Rewrite the stretch from the line containing "Click the lock icon on Seattle card" through the line containing "coord(1249,453)", changing "Seattle" to "Portland" and leaving everything else the same.

═══ Given records ═══

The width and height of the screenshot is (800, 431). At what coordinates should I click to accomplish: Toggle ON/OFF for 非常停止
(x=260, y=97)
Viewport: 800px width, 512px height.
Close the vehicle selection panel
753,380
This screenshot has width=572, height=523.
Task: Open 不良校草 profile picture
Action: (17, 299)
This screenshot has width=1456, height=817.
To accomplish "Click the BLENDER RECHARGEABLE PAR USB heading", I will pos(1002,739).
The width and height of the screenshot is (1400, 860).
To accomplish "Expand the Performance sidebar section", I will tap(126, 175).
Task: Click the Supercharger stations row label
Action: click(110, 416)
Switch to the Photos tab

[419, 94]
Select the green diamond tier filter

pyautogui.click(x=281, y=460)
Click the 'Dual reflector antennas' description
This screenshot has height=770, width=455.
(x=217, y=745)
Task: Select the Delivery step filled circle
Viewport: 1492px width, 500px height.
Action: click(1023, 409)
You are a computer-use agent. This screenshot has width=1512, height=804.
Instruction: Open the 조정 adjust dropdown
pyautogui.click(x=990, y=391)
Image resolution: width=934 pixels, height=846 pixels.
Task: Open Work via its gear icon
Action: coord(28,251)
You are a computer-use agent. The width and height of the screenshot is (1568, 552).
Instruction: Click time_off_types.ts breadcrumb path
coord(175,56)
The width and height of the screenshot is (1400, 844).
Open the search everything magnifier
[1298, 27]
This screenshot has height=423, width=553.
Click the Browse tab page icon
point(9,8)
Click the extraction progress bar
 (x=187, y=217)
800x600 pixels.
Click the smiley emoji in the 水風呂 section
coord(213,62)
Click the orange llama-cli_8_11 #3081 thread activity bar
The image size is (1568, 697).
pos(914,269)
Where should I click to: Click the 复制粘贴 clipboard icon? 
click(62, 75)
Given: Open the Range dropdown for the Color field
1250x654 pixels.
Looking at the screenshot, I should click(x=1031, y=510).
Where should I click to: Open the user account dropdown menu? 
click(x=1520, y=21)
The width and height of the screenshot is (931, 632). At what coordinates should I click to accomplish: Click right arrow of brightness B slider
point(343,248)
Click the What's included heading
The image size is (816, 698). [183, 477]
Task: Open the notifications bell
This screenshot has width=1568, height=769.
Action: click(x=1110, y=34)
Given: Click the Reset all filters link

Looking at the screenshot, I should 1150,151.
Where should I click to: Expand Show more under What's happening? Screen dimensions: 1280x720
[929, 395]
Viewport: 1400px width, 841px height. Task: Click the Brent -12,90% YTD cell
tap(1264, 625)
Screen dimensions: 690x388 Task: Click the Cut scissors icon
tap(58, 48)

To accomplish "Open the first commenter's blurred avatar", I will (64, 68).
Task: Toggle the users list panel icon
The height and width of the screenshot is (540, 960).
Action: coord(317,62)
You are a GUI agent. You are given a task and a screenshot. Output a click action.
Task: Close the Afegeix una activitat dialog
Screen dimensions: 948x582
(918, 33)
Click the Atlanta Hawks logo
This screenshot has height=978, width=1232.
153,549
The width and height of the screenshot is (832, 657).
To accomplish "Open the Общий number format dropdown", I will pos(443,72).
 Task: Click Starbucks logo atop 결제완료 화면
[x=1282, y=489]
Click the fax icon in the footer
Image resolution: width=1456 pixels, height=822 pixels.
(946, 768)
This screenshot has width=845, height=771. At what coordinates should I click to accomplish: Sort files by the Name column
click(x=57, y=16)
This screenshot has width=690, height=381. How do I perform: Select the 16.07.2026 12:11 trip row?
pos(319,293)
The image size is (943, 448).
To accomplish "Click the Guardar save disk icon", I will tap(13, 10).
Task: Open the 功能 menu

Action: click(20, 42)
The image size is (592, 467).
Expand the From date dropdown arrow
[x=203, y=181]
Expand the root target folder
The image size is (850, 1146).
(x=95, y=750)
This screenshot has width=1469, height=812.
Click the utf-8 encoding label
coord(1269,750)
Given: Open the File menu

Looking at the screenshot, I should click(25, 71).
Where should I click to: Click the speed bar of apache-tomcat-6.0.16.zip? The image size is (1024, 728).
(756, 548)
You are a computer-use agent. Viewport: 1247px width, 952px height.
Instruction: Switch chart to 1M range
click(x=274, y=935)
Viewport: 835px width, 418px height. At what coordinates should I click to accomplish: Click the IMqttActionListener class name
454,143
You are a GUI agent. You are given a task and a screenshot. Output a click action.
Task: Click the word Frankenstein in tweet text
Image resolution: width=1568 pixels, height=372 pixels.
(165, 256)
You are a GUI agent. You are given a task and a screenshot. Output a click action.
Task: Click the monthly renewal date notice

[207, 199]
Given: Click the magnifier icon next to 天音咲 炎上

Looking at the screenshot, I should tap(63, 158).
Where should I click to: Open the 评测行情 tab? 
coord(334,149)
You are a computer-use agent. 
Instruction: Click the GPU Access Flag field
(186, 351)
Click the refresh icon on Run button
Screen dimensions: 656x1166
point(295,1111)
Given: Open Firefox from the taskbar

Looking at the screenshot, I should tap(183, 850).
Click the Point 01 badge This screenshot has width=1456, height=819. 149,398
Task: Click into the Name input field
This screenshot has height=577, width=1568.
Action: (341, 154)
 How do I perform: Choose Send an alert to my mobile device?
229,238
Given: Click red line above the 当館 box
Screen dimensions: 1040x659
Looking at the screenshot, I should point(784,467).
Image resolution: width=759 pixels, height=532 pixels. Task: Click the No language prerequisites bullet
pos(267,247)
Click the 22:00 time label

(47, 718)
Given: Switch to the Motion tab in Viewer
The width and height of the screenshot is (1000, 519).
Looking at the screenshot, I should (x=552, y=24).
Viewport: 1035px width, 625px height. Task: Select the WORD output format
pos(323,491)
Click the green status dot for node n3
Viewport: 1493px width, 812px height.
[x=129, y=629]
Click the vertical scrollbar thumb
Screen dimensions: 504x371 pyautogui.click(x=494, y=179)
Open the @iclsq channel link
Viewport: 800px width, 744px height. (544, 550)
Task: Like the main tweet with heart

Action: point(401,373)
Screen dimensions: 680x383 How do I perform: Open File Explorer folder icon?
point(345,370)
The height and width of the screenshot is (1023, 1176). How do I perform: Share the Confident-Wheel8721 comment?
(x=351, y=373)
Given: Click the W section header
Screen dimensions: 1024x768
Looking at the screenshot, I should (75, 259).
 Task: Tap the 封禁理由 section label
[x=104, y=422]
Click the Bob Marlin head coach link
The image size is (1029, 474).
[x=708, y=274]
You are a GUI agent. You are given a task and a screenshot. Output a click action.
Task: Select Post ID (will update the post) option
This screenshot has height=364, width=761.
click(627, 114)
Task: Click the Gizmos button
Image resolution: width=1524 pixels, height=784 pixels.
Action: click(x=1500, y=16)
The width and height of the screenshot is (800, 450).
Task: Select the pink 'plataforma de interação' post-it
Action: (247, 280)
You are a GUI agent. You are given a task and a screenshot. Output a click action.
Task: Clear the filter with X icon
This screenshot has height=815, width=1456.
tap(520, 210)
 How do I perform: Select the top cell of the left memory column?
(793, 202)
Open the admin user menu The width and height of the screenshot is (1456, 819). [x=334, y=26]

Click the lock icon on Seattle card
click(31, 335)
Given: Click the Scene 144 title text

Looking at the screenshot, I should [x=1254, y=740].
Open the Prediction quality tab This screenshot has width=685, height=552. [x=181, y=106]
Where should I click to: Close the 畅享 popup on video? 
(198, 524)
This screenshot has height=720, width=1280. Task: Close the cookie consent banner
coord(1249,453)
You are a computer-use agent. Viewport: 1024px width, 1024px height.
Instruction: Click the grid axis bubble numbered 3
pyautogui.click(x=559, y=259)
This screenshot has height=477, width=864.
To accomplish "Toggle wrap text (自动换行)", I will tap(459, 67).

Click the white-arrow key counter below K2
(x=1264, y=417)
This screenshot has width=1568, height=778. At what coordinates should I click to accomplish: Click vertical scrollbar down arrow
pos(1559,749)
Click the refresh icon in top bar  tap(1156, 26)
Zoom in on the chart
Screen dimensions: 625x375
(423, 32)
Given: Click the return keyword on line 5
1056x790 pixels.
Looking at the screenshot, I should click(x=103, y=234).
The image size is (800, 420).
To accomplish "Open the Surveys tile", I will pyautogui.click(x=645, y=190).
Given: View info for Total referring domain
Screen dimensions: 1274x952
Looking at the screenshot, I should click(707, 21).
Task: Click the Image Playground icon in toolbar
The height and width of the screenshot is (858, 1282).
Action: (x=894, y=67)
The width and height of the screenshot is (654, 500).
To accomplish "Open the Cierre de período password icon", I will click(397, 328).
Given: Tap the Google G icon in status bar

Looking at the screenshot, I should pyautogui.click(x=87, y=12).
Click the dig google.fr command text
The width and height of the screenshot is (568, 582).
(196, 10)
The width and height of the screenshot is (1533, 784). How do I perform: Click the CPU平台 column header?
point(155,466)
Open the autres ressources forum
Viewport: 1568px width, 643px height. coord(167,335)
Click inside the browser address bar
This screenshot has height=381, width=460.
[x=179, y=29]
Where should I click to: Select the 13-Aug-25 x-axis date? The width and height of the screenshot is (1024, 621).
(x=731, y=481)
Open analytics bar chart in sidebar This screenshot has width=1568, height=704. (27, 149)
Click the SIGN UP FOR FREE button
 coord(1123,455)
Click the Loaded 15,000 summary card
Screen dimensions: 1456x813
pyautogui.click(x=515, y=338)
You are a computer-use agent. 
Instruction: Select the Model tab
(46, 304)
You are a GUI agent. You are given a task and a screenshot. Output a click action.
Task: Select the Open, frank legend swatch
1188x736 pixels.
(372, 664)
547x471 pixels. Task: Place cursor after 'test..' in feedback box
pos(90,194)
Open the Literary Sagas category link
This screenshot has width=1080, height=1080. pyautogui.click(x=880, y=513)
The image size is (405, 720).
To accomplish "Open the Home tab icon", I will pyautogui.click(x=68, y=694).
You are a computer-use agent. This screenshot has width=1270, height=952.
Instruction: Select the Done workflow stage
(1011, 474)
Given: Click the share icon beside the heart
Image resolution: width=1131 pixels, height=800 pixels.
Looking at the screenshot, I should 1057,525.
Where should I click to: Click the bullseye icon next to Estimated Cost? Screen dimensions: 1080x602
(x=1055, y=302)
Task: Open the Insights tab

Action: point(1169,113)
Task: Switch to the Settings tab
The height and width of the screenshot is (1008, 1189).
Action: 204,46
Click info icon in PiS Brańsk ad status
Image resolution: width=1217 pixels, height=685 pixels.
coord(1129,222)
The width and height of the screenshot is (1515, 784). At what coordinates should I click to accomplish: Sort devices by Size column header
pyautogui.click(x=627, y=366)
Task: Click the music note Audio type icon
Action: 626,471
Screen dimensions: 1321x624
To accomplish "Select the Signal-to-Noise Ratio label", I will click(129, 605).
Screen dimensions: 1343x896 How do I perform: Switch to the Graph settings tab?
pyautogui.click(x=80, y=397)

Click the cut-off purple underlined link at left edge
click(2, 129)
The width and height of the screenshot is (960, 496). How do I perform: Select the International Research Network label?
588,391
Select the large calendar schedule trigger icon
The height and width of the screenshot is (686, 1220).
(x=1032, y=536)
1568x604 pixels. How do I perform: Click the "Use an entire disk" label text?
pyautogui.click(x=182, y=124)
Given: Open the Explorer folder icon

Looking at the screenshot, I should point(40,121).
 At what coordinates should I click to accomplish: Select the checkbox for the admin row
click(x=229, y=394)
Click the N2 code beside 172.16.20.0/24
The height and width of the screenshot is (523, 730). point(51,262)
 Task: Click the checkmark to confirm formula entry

═══

§ **Response for this exercise**
Click the lock icon on Portland card
click(31, 335)
Given: Click the Scene 144 title text

Looking at the screenshot, I should [x=1254, y=740].
Open the Prediction quality tab This screenshot has width=685, height=552. [x=181, y=106]
Where should I click to: Close the 畅享 popup on video? 
(198, 524)
This screenshot has height=720, width=1280. Task: Close the cookie consent banner
coord(1249,453)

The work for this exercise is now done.